Foxes Now Minding Very Big Henhouse: Foreclosure Fraud Investigations Use Law Firm Deeply Involved with Major Servicer

I’ve taken a particular interest in GMAC because in the one consumer foreclosure case I
‘ve attended, back in May, I had the dubious pleasure of seeing a GMAC employee and an attorney for the local foreclosure mill, who was also put on the stand, perjure themselves. And this isn’t my interpretation; documentary evidence was presented later in the trial that showed core elements of each of their testimony to be false. The GMAC staffer, who had made confident statements about the case and provided plenty of bromides about the integrity of GMAC’s processes, was suddenly reluctant to say anything more definitive than “I don’t know.”

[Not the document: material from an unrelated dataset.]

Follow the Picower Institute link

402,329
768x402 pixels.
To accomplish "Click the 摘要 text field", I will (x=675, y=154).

A Birmingham, Alabama law firm, Bradley Arant Boult Cummings, has been GMAC’s national counsel on real estate servicing matters for some time (see here for examples of some of the matters it has handled).

Curiously, Bradley Arant is one of the firms that GMAC engaged to conduct an “independent review” after its use of robo signing became public:

GMAC Mortgage is initiating an independent review of foreclosures in all 50 states and examining foreclosure sales nationwide to ensure procedures and documentation are accurate….

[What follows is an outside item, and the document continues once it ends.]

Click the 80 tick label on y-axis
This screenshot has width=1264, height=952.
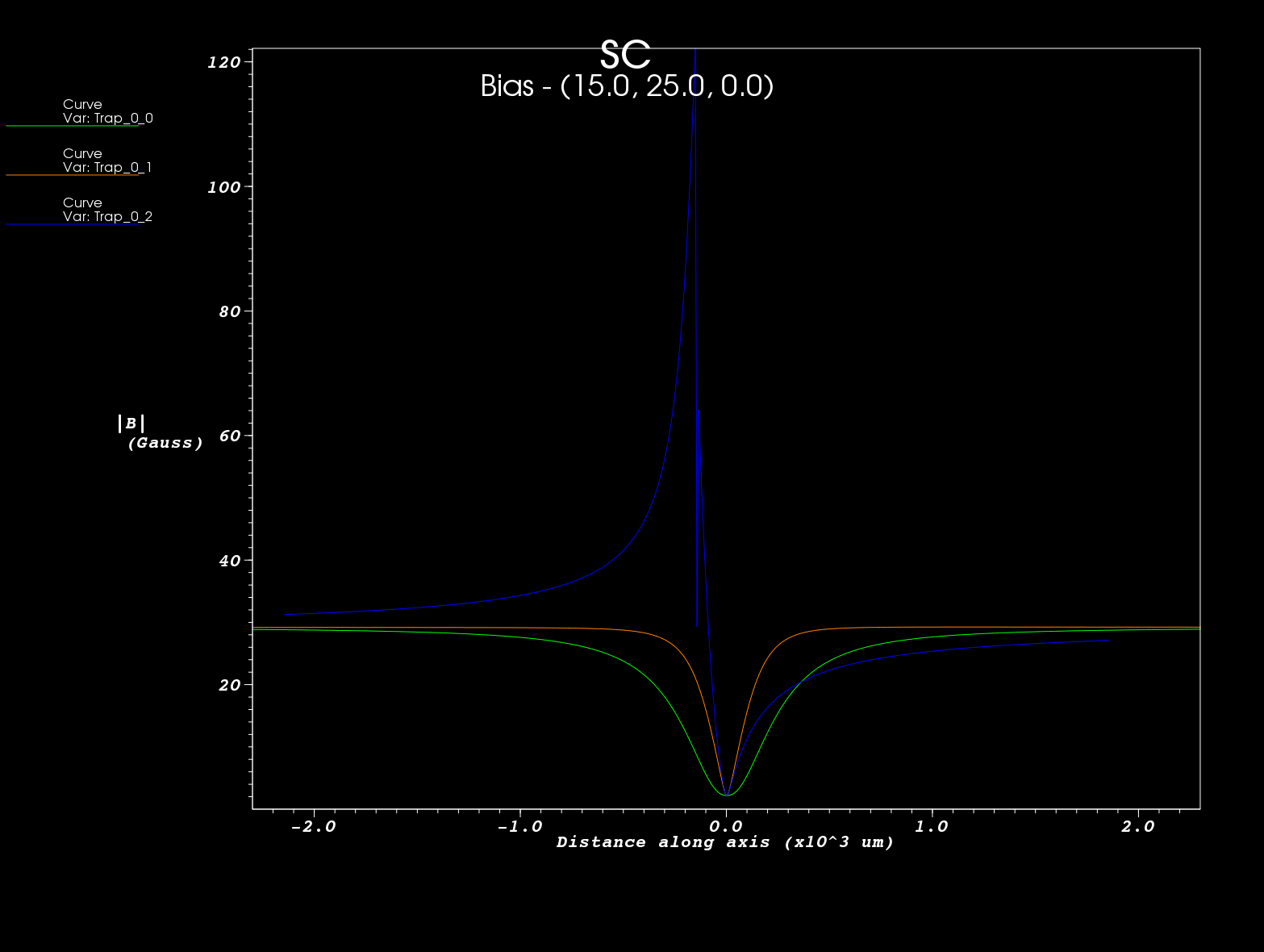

The firms hired to conduct the review are Sullivan & Cromwell LLP, Bradley Arant Boult Cummings LLP, Morrison & Foerster LLP and PricewaterhouseCoopers LLP, said a person familiar with the matter.

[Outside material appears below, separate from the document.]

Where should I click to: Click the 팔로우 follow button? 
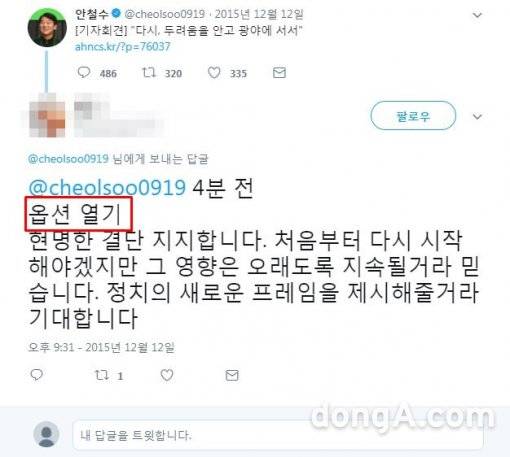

Given Bradley Arant’s long-standing and extensive involvement in GMAC’s mortgage business, how can it legitimately be part of the team conducting the review? It’s incentives will be to minimize any problems, for a host of reasons, the most important being so as not to ruffle a big meal ticket and to avoid the exposure of any issues that might create liability for the firm.

But if that isn’t bad enough, get a load of this, courtesy Bloomberg:

Fannie Mae, the largest provider of mortgage financing in the U.S., said it halted referrals to a Florida foreclosure-processing law firm that’s being investigated by the state attorney general.

The Law Offices of David J. Stern PA have drawn scrutiny in Attorney General Bill McCollum’s investigation into the foreclosure of homes based on possibly fraudulent or improperly prepared documents….Fannie Mae, which has a $3.3 trillion book of business, has hired law firm Bradley Arant Boult Cummings LLP to review Stern’s processes and operations.

Why is this problematic? The profile of a typical foreclosure mill is a very high staff to partner ratio, as many as 90 to 100 paralegals for every partner. Their processes are routinized. Foreclosure mills are evaluated according to parameters set by Fannie and Freddie, in case of GSE securtizations. Most of this coordination and assessment does not take place directly, but via a firm called Lender Processing Services, which serves as a defacto outsourced manager on behalf of the GSEs and servicers.

It is hardly news that foreclosure mills in the LPS/Fannie/Freddie network were engaging in questionable conduct. Consider this June 2009 statement:

Attorney General Richard Blumenthal, as part of an investigation into the foreclosure business in Connecticut, has requested information from mortgage giants Lender Processing Services, Inc., Freddie Mac and Fannie Mae concerning their process for selecting law firms in foreclosure proceedings.

Blumenthal is investigating reports that a majority of Connecticut foreclosures are assigned to only a few select law firms, and complaints by consumers who said they did not receive proper foreclosure notices from marshals.

In letters to Lender Processing Services, Inc., the Federal Home Loan Mortgage Corporation (Freddie Mac) and the Federal National Mortgage Association (Fannie Mae), Blumenthal said he understands that these organizations maintain a network of law firms that perform legal services relating to foreclosure actions…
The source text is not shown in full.